Selected passage

The museum's first donation, a Little Pied Cormorant (at left), showing its chestnut-breasted colouration.
Source: Museum Victoria
Some canny detective work, inspired by a newspaper article published 154 years ago today, has turned up what is probably the first specimen donated to the museum.
The article was published in The Argus on 12 April 1856, listing specimens donated to the then-new National Museum of Natural History of Victoria. It describes the first donation to the museum as a 'chestnut-breasted pelican, very handsome' from 'Drew, Esq, Collins-street east'.
It took a bit of digging for Wayne Longmore, manager of the Ornithology Collection, to track down the specimen. As he explained, “it’s a bit complex as the museum commenced registration of their material in a rather ad hoc way. There is also the problem of exactly what is a ‘chestnut-breasted pelican’.” At the time, the term 'pelican' might have been applied to all members of the order Pelecaniformes. Traditionally, the Pelecaniformes encompassed a wide range of water birds including true pelicans, cormorants, and gannets.
Using his knowledge of the museum’s early registration methods and the biology of waterbirds, Wayne narrowed down the possibilities and zoomed in on one specimen. “I am unaware of many, if any, pelicans getting a ‘chestnut-breast’ whereas the Little Pied Cormorant (Phalacrocorax melanoleucos) often shows this distortion. It is merely a temporary discoloration of the feathers due to contaminants in the water, such as oxides or red algae.”
A single Little Pied Cormorant specimen matched all the criteria. There is little recorded about its acquisition other than it came from the Melbourne area. “A lot of information was lost because it was never written down,” says Wayne, describing the first years of the museum. “It’s always a minefield, but I’m 99.9 per cent sure this is the bird.” It is mounted with two other members of its species, one an albino with a tag stating it was collected in 1871, the other collected by the museum’s first zoological employee, William Blandowski.

Problems and tasks
**a.** The article on the museum's first donation lists the kinds of water birds that the Pelecaniformes traditionally encompassed. Name all of them.
**b.** Answer these questions from the article on the museum's first donation:
(i) In which newspaper, and on what date, was the article listing the donated specimens published?
(ii) What causes the chestnut discoloration of the feathers?
(iii) Who collected one of the two other Little Pied Cormorants mounted with the specimen?

Listed entries
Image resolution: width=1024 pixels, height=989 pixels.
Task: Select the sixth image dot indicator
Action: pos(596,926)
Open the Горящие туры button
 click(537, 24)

--

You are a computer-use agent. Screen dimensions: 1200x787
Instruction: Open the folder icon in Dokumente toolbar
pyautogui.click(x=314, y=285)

--

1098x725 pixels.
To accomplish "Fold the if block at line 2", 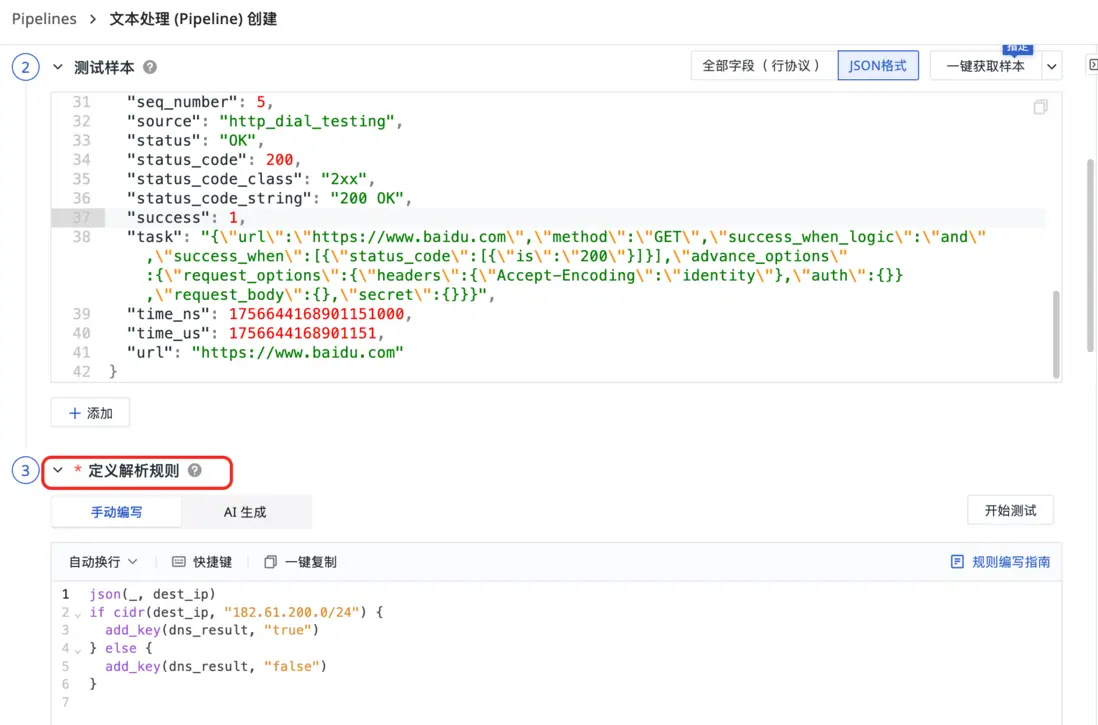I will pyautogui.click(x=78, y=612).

Written responses
**a.** True pelicans, cormorants, gannets

**b.**
(i) The Argus, 12 April 1856
(ii) Contaminants in the water, such as oxides or red algae
(iii) William Blandowski, the museum's first zoological employee